Centene (NYSE:CNC) reported better-than-hoped results thanks to surging Medicaid enrollment tied to the launch of Obamacare last fall.
The private Medicaid insurer's results came after UnitedHealth Group (NYSE:UNH), the largest U.S. insurer, reported that Medicaid was its best growing insurance business last quarter.
Despite the highly publicized jump in Medicaid enrollment, investors were apparently caught flat footed. Shares soared more than 12% by mid-day. Given the big pop, let's take a closer look at Centene's first quarter results.
A big bump to sales and earnings
Private Medicaid insurers like Centene do all the work behind the scenes for state Medicaid programs. States contract with providers like Centene, United Healthcare, and Molina (NYSE:MOH) to administer those programs, paying a fee based on the number of Medicaid members signed up in each state.

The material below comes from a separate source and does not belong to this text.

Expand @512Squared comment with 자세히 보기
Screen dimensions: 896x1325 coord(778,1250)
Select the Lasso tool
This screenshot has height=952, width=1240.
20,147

In the first quarter, membership in plans run by Centene climbed 13% to nearly 2.9 million people. 218,000 of those new members were covered by Centene's Medicaid plans. The significant hike in enrollees led to revenue climbing a third to $3.35 billion.
Even better, the costs associated with providing care to those Medicaid members fell. The medical care ratio, or MCR, declined by almost one percentage point from last year.
That led to earnings per share reaching $0.57, up from $0.44 last year, and nicely above Wall Street's pre-earnings expectations for $0.45.
Importantly, the results were strong enough to support Centene upping its full year revenue forecast to $14.2 billion to $14.8 billion. Overall, Centene expects earnings per share to total $3.60 to $3.90 this year. That's up from its earlier prediction of $13.8 billion to $14.3 billion in sales and $3.50 to $3.80 per share in earnings. Given the Street is expecting just $3.62, analysts are likely already updating their models to reflect the potential upside opportunity.
An industry-wide boom
According to the Center for Medicaid and Medicare Services, or CMS, 3 million people signed up for Medicaid following the launch of Obamacare last fall. That growth came in spite of many states opting out of the reform law's Medicaid expansion, which included increasing eligibility to those earning up to 138% of the federal poverty line.
That expansion means that the industry is enjoying the biggest gift since managed Medicaid was introduced in the 1980's.
The first quarter results will give investors additional clarity into how this jump in sales will translate into profit. The early read last quarter, which included new members added in the fourth quarter, was overwhelmingly positive.
At Molina, sales jumped to $1.7 billion in the fourth quarter, up from $1.58 billion a year ago. That lifted full year sales from $5.9 billion to $6.58 billion. While that's solid growth, sales this year should accelerate significantly.
In February, Molina updated its full year 2014 guidance. Molina expects sales to hit $9.9 billion, leading to EPS of between $4 and $4.5. If Molina can deliver on that forecast, it will mark a big improvement from the $3.13 the company posted in 2013.
So far signs suggest that the industry's growth will indeed impress. UnitedHealth Group told investors last week that while commercial enrollment in its plans slumped last quarter, Medicaid enrollment grew 10%. As a result, United's Medicaid revenue grew 17% to $5.2 billion.
Fool-worthy final thoughts
Private Medicaid is a low margin business. Operating margin at Centene and Molina is substantially lower than the much more diversified United Healthcare.
As a result, Centene's business is one uniquely driven by volume, and that's in no short supply this year following the enrollment pop. That suggests investors should continue to be rewarded throughout 2014.